The week that was.
It began last Monday morning in Mobile, Ala., with a rare public statement by Bengals president Mike Brown turning down Carson Palmer's trade request and ended Saturday night when the football staff landed back in Cincinnati amid a sea of questions that have made this the most uncertain offseason in team history ranging from the budget to the starting lineup to the coaching staff.
The week that included agent David Dunn's handwritten "Palmer Proclamation" briefly outlining his client's desire to leave the Bengals and an offer to host a steel cage match between Bengals head coach Marvin Lewis and wide receiver Chad Ochocinco mercifully came to an end when the South beat the Bengals' North team, 24-10, in the Under Armour Senior Bowl.
A quick look at the next month or so before the collective bargaining agreement expires March 4:
THE CBA: With no idea what economic system the NFL is going to adopt or when the CBA is going to be in place, business is virtually frozen.
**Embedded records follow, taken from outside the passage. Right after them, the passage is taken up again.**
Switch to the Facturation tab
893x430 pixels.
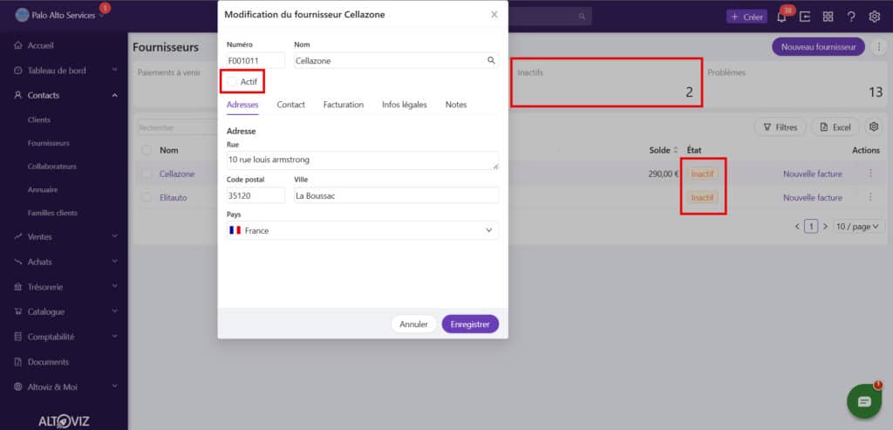(x=343, y=105)
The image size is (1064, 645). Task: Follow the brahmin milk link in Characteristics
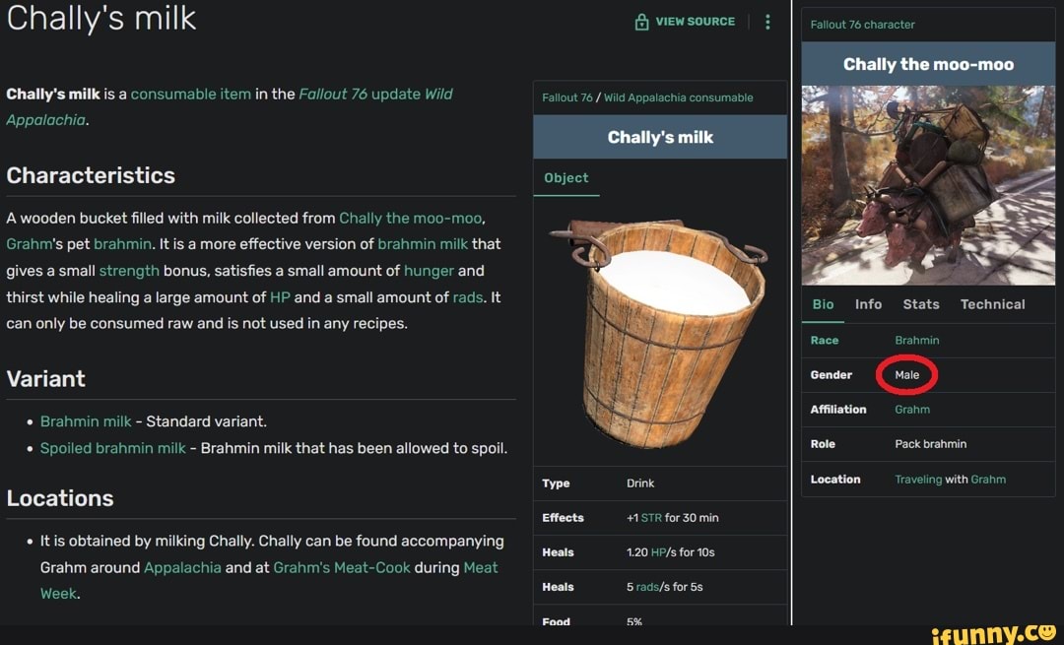coord(424,244)
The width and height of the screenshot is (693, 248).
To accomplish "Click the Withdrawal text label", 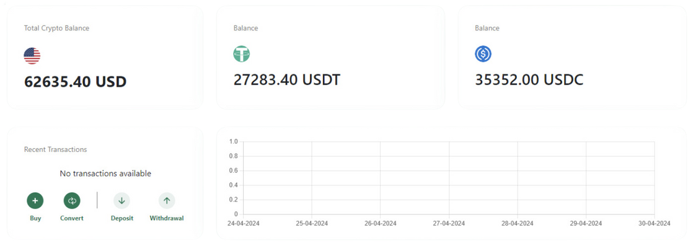I will 167,218.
There is about a three-week window beginning early next month when teams can trade players, but a major signing involving a Johnathan Joseph-type deal looks to be virtually impossible because neither side knows the financial ramifications on a new landscape.
PALMER: It's hard to know what has upset Brown more. The trade request from one of his most favorite players of all time? Or the fact that it went public? What we do know after a week of living in this new world for a week is that Palmer has as much of a shot of getting traded this year as The Ocho did in 2008.
Which is to say the chances are Slim and None and Slim got cut when the request went public via an ESPN story last Sunday.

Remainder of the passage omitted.